──────── 原文 ────────
苏秦:佩六国相印的鬼谷子高徒
苏秦:初无二顷田,魂魄千秋后
文革时上体育课,学得一套叫做“红卫兵拳”的花式,至今还记得开始的几个动作,这也是我此生武术的全部功底了。
在老师的介绍中,提到一个词叫“苏秦背剑”,应该是武术中的一个动作名词吧,这是我第一次知道苏秦这个人,后来学历史,也下了些功夫来了解苏秦这个人,但始终形象模糊,一直如谜般的存于脑海中,似是而非的存留至今。
战国时期,在外交辞令中有个最为重要的词叫“合纵连横”,简单说就是山东六国联合起来抵御秦国为“合纵”,反之便为“连横”,即秦国联络和拉拢一些国家,共同进攻另外的国家,其具体实施的策略便是“远交近攻”。
这其中的代表人物就是被称为“纵横家”的苏秦和张仪,据说这二位都是鬼谷子的学生,苏秦搞“合纵”打秦国,张仪用“连横”打六国,二人将战国七雄当作玩偶,以中华大地为舞台,合演了一出中国历史上最为惨烈的“双簧”。
鬼谷子是一个神一样的人物,也是谜一样的人物,战国时期叱咤风云的人物,出其门下者多多,如孙膑、庞涓的一堆,张仪和苏秦也是他的优秀学生,当然,这是司马迁在《史记》中的说法。
──────── 数据记录 ────────
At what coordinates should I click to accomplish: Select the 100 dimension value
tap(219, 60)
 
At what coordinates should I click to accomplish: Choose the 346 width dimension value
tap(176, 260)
────────
* _你的任务_: 把上面那篇讲苏秦的原文从头到尾完整输出，一字不改。

* _答案_:
苏秦:佩六国相印的鬼谷子高徒
苏秦:初无二顷田,魂魄千秋后
文革时上体育课,学得一套叫做“红卫兵拳”的花式,至今还记得开始的几个动作,这也是我此生武术的全部功底了。
在老师的介绍中,提到一个词叫“苏秦背剑”,应该是武术中的一个动作名词吧,这是我第一次知道苏秦这个人,后来学历史,也下了些功夫来了解苏秦这个人,但始终形象模糊,一直如谜般的存于脑海中,似是而非的存留至今。
战国时期,在外交辞令中有个最为重要的词叫“合纵连横”,简单说就是山东六国联合起来抵御秦国为“合纵”,反之便为“连横”,即秦国联络和拉拢一些国家,共同进攻另外的国家,其具体实施的策略便是“远交近攻”。
这其中的代表人物就是被称为“纵横家”的苏秦和张仪,据说这二位都是鬼谷子的学生,苏秦搞“合纵”打秦国,张仪用“连横”打六国,二人将战国七雄当作玩偶,以中华大地为舞台,合演了一出中国历史上最为惨烈的“双簧”。
鬼谷子是一个神一样的人物,也是谜一样的人物,战国时期叱咤风云的人物,出其门下者多多,如孙膑、庞涓的一堆,张仪和苏秦也是他的优秀学生,当然,这是司马迁在《史记》中的说法。